Abu Dhabi's Borouge announced a $400 million cost savings drive on Thursday to navigate inflation and supply chain disruptions, as it reported a 17 percent decline in fourth-quarter profit on pricing compression for polyethylene and polypropylene.
The program was introduced "in response to the prevailing market challenges and to sustain its competitive positioning," adding that its core markets, the Asia Pacific and the Middle East, remain stronger than in developed markets, the petrochemicals firm said in a statement.
The polyefins producer said the benefits of its program should mostly be felt in the second half of the year, offsetting anticipated market pressures, and expects the recent shifts in China's COVID
policy to stimulate demand, but that would take some time to take effect.

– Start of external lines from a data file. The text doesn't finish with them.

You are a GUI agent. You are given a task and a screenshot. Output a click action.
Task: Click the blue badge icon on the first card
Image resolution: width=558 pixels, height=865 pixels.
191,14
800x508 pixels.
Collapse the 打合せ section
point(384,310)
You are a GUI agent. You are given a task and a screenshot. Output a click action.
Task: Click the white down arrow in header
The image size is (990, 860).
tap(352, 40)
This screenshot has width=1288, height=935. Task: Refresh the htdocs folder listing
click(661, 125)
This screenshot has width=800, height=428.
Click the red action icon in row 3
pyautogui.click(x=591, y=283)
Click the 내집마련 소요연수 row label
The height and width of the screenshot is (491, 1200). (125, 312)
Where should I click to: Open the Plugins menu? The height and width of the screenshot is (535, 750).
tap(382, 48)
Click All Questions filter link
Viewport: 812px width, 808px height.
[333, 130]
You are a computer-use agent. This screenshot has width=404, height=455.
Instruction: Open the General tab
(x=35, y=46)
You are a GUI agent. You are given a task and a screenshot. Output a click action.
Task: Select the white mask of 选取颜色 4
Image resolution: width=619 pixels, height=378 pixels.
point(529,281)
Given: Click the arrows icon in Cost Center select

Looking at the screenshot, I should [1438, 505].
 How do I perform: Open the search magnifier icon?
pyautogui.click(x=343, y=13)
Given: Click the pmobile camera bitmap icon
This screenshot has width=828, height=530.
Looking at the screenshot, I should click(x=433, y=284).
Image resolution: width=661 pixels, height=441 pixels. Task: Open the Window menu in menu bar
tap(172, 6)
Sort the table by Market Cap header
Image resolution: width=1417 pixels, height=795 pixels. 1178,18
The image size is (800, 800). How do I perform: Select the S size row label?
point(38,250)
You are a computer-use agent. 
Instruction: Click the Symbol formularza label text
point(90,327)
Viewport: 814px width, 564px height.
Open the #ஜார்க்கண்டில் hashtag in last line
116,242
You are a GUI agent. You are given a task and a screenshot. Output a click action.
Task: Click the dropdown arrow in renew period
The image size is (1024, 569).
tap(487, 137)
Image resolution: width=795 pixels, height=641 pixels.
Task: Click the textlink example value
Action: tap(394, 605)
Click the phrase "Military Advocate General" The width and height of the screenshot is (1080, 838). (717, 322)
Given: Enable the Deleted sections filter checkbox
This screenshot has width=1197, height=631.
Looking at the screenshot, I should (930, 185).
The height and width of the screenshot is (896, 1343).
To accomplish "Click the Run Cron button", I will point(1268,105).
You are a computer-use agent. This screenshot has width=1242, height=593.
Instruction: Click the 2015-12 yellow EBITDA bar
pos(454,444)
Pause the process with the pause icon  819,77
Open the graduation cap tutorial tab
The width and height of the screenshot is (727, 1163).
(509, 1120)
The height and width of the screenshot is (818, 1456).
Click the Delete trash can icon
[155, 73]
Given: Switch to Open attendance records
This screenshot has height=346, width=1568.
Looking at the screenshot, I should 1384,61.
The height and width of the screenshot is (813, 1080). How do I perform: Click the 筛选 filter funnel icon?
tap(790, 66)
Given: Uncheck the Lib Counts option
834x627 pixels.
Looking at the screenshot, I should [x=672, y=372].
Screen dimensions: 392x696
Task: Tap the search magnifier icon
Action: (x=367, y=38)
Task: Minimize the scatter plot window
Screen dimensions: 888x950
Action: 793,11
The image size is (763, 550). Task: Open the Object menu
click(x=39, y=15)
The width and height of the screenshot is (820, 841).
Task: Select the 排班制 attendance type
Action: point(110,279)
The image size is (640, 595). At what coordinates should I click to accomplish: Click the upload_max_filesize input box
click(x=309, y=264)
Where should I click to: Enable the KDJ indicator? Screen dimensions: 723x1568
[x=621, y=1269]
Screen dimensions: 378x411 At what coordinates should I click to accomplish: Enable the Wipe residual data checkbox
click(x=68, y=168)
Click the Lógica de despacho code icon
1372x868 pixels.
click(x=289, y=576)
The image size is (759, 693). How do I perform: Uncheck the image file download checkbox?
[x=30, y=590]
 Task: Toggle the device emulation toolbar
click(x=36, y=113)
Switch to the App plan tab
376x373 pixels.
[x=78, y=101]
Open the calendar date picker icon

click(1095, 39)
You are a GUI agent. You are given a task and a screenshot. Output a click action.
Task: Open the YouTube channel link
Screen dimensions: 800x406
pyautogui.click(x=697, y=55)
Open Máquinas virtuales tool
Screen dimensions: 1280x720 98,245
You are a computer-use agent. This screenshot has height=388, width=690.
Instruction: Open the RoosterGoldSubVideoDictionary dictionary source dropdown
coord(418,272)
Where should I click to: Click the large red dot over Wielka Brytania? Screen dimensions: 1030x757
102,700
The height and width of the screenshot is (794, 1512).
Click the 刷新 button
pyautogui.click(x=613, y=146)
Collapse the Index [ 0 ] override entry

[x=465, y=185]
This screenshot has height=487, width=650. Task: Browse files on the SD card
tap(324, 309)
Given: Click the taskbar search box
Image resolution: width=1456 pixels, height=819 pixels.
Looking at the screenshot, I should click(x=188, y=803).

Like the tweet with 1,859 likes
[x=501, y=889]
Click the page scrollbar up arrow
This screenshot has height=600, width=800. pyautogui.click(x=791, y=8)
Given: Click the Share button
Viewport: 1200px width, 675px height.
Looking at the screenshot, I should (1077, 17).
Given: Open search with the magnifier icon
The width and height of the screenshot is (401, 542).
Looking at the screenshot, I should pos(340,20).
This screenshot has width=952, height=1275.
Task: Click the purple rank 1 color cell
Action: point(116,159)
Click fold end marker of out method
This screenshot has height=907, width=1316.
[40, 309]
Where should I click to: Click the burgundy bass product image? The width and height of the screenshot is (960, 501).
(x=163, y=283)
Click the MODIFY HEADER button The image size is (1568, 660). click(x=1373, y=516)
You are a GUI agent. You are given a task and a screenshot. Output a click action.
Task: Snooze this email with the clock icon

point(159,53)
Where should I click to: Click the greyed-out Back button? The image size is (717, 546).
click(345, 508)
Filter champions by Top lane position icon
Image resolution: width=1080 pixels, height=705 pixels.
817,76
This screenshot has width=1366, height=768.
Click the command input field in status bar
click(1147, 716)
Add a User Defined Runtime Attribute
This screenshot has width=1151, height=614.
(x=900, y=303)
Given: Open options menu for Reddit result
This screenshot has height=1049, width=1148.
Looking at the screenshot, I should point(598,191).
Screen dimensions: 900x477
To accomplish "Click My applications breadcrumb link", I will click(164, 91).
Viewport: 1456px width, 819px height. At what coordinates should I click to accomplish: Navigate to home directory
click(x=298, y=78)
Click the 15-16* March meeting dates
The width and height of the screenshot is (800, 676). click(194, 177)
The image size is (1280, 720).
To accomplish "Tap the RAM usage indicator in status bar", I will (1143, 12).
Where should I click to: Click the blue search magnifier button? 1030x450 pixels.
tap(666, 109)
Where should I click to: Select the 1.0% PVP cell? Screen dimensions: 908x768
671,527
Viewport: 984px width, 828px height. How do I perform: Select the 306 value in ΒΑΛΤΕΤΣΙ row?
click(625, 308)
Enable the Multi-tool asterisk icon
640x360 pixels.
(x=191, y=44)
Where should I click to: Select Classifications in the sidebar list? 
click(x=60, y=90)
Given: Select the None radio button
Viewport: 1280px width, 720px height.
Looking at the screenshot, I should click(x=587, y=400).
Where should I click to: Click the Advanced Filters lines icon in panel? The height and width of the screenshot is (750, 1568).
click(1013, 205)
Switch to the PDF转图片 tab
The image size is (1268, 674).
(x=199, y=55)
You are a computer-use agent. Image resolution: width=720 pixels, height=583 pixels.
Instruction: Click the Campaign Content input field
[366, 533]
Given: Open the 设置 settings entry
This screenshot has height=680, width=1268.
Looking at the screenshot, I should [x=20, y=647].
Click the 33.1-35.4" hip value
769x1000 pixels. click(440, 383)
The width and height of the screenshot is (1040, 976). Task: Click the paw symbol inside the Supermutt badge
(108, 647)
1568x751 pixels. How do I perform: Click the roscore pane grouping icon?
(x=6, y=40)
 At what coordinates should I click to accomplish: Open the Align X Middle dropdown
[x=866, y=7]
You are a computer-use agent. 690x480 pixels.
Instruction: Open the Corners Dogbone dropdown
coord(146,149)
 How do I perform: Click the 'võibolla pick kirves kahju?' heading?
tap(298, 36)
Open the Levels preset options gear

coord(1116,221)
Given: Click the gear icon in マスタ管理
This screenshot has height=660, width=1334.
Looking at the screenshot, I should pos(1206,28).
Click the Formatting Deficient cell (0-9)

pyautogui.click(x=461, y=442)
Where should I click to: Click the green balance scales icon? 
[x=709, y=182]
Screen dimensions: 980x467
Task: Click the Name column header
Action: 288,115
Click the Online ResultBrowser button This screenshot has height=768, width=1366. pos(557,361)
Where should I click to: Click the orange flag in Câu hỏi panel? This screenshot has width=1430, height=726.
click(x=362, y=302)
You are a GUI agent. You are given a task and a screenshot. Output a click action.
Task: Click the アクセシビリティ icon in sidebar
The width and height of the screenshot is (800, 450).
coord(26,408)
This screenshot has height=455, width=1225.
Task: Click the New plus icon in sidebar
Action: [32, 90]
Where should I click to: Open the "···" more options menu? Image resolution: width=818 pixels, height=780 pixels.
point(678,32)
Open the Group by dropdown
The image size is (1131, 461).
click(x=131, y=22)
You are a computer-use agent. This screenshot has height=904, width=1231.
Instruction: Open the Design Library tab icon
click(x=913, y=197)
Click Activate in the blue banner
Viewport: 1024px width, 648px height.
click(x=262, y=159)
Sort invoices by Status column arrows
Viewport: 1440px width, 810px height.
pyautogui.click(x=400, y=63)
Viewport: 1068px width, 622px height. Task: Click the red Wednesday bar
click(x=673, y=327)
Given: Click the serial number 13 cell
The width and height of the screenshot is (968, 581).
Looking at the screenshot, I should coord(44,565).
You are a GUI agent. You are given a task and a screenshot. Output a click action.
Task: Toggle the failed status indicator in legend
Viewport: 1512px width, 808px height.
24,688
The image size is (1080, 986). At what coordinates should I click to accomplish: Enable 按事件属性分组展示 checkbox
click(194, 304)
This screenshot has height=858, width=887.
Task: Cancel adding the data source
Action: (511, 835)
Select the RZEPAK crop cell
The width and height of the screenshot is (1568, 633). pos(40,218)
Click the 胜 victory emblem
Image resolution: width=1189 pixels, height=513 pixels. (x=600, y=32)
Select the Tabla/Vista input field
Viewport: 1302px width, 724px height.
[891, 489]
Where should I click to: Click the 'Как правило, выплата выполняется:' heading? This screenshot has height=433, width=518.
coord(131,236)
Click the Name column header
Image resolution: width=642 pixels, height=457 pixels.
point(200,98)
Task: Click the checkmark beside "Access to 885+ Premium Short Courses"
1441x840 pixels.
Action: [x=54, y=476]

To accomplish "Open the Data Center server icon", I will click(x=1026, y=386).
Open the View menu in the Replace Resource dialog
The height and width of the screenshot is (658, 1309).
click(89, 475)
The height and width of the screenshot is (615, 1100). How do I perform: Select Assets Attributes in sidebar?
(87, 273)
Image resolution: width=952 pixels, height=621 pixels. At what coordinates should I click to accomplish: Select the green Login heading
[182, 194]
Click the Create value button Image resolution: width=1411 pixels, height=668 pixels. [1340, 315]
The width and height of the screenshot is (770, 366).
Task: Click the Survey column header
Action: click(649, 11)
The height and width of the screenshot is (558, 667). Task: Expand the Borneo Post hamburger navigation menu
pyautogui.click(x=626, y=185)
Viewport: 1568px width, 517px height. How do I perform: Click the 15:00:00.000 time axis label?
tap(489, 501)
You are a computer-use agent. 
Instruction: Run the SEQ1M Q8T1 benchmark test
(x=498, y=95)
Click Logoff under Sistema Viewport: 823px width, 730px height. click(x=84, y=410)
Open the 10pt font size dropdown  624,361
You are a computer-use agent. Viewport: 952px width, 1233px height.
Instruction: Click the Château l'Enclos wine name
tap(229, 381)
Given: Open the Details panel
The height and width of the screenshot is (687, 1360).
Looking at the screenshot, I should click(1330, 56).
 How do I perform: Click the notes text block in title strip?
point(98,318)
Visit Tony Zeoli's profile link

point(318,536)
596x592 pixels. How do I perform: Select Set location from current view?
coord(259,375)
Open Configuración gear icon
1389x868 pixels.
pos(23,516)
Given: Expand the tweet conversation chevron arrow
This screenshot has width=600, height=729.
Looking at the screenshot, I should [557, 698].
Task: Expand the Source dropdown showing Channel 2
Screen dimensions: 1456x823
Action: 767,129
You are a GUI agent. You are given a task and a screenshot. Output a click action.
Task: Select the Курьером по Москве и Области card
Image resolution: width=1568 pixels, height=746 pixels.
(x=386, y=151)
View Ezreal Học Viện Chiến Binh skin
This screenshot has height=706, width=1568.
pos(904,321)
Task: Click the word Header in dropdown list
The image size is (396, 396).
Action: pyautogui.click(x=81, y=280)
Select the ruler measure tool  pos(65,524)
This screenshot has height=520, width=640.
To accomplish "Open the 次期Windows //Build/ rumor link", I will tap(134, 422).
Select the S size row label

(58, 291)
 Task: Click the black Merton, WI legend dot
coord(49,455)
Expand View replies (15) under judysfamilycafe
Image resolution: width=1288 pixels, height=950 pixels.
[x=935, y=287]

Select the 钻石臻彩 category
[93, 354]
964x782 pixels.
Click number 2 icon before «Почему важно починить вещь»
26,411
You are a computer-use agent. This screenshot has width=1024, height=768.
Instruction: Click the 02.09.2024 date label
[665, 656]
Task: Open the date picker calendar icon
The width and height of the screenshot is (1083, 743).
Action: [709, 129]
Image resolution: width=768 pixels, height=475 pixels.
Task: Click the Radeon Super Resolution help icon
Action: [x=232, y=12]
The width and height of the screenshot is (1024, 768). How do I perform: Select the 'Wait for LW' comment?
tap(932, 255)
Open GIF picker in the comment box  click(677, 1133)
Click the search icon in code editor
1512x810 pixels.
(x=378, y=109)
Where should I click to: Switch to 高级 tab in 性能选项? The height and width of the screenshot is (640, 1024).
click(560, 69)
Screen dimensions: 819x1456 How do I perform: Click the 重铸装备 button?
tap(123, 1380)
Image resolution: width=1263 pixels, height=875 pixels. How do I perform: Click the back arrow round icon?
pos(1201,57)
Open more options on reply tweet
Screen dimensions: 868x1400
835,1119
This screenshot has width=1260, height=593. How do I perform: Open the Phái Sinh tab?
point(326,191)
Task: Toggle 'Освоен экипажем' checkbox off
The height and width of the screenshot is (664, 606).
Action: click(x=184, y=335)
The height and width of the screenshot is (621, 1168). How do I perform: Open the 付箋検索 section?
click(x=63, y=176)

"We will be looking at all levers," Chief Financial Officer Jan-Martin Nufer said in a post-earnings interview.
"We will need to look at all the cost areas, into logistics variable cost and conversion variable costs but also at the fixed costs."
Borouge reported a net profit of $247 million in the three months to Dec. 31 on a pro forma basis, down from $299 in the comparable period a year earlier, it said in a regulatory filing.
Borouge's board has mandated its executive management to actively explore growth opportunities through international expansion, the company said in the filing.
It also reiterated its commitment to pay $975 million in post-initial public offering dividends to shareholders for 2022, of which $325 million has already been paid, and at least $1.3 billion for 2023.
Abu Dhabi National Oil Co. and Austria's Borealis own a 54 percent and 36 percent stake in Borouge, respectively.